Written request 1: Summarize the passage on sales letters in two sentences.
Written request 2: From the passage on sales letters, copy word for word the stretch from "That's enough! It" through "from man experience.".

Passage to read:
§
Now figure out what you would have paid in at $10 per month in ten
years. Now, remembering that well-selected land doubles in value
once, at least, every five years, what would you be worth now, from
your $10-a-month investment?

       *       *       *       *       *

The letter proved the best puller of a series of try-outs sent to
professional men and men on salaries.

Every man has, as a by-product of his every-day experience, certain
more or less clearly defined impressions. With some men these are
still in a sort of hazy formation; with others these vague ideas are
almost a cult. The letter-writer who can tap one of these lines of
thought gets results in a flash. Such letter takes a basis of facts
common to most men, blends them in the letter written, so as to form
fixedly from the _prospect's own ideas and experiences_, a firm
conviction that what the writer is saying is absolute truth. A
single sentence that does not ring true to a man's experience is an
obstacle over which the message will not carry.

A company selling land in the west, sent out a five-page letter--
enough to smother whatever interest might have been attracted by the
advertisement. Here is the third paragraph from the letter:

"As you were attracted by this investment opportunity after reading
the straight facts regarding it, I have come to believe in your
judgment as a careful and prudent person who recognizes the value of
a good, permanent, promising investment."

       *       *       *       *       *

That's enough! It is barely possible that the first few paragraphs
might arouse the reader's interest enough to glance through the five
pages, but this crude attempt to flatter him is such palpable "bunk"
that he is convinced there is not the sincerity back of the letter
to make it worth his while--and five pages more are headed for the
car-wheel plant.

The "man appeal" is one that draws strongly from man experience.
Ambition, responsibility, logical arguments, reasons why--these are
the things that the correspondent keeps constantly before him. They
all have root in experiences, habits of thought and customs which
distinguish men; they are more exclusively masculine attributes that
play an important part in the make-up of letters that rivet the
attention of busy business men.

How To Write Letters That
_Appeal_ to FARMERS


_The farmer is a producer of necessities, hence he is a shrewd judge
of what necessities are. More, he has always in mind a list of
necessities that he intends to purchase--when he "can afford it."
For this reason the letter that sells goods to him must either
stimulate him to an immediate purchase of an article on his "want
list," or to displace a necessity that is already there with
something_ MORE _necessary. So the letter that sells goods to him
must appeal to his needs--and give him detailed specifications to
think about_

       *       *       *       *       *

"Does it appeal to the farmer's need," is the overhead question
which is back of all advertising directed at the man living on a
farm. It is not necessary to go into proofs; the reasons are

"All other things being equal," says the chief correspondent for one
of the big mail-order houses, "the surest sale is the item that the
farmer patron feels he must have. Even after making money enough to
be classed well-to-do, the farmer persists in his acquired mental
habit--he tests every 'offer' put up to him by his need for it--or
rather whether he can get along without it. This predisposition on
the part of the audience to which the letter is addressed is to be
borne in mind constantly--that the farmer thinks in terms of

So the mail-order firm shapes its appeal to the farmer, emphasizing
the need of the merchandise it is offering, and at the same time it
bears down heavily on the advantages of buying direct.
§
Raw records:
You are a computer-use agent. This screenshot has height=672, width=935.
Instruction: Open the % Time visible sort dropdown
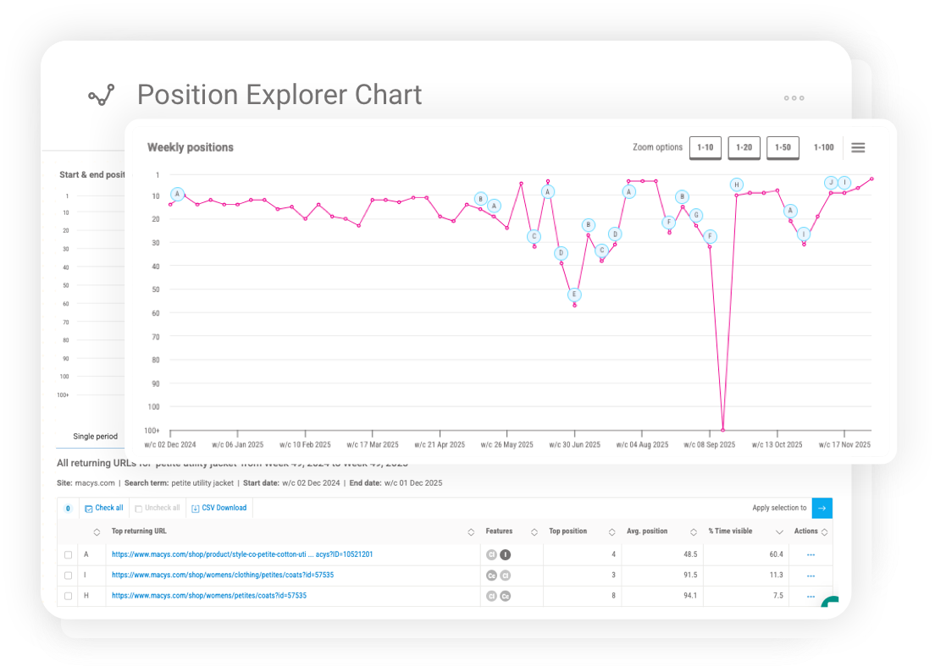tap(780, 532)
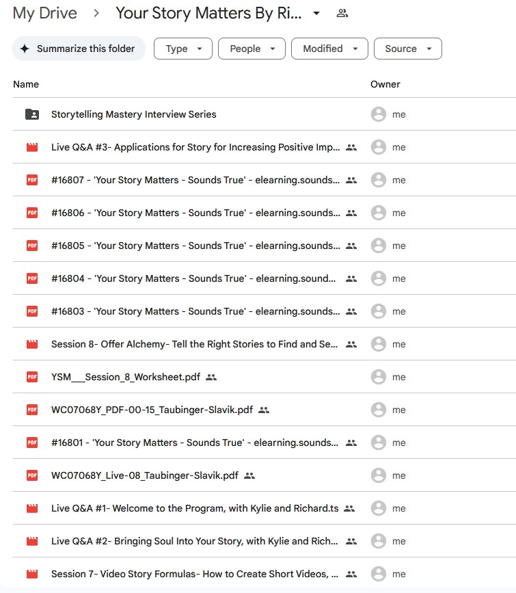Click video icon beside Session 8 Offer Alchemy
The image size is (516, 593).
point(32,344)
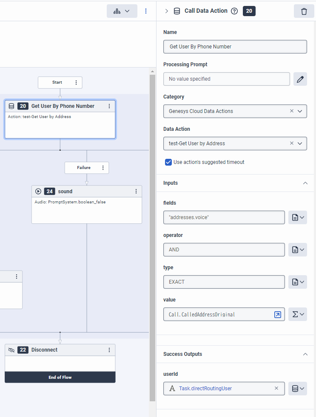Collapse the Success Outputs section
Image resolution: width=316 pixels, height=417 pixels.
[x=305, y=354]
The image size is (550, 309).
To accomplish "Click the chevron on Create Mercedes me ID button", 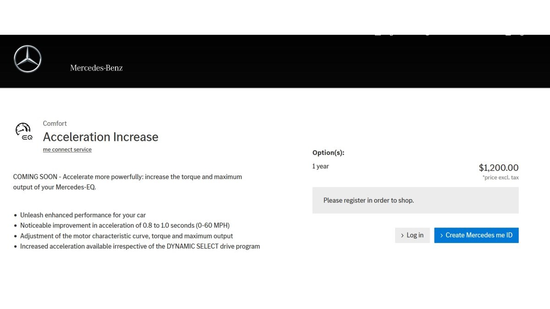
§
Final answer 1: A sales letter convinces its reader when it builds on facts and impressions drawn from his own experience, while a single sentence that does not ring true, such as the crude flattery in a western land company's five-page letter, keeps the message from carrying. Letters to farmers must appeal to their needs, because the farmer tests every offer by whether he needs it, so mail-order firms stress the need for their merchandise along with the advantages of buying direct.

Final answer 2:
That's enough! It is barely possible that the first few paragraphs
might arouse the reader's interest enough to glance through the five
pages, but this crude attempt to flatter him is such palpable "bunk"
that he is convinced there is not the sincerity back of the letter
to make it worth his while--and five pages more are headed for the
car-wheel plant.

The "man appeal" is one that draws strongly from man experience.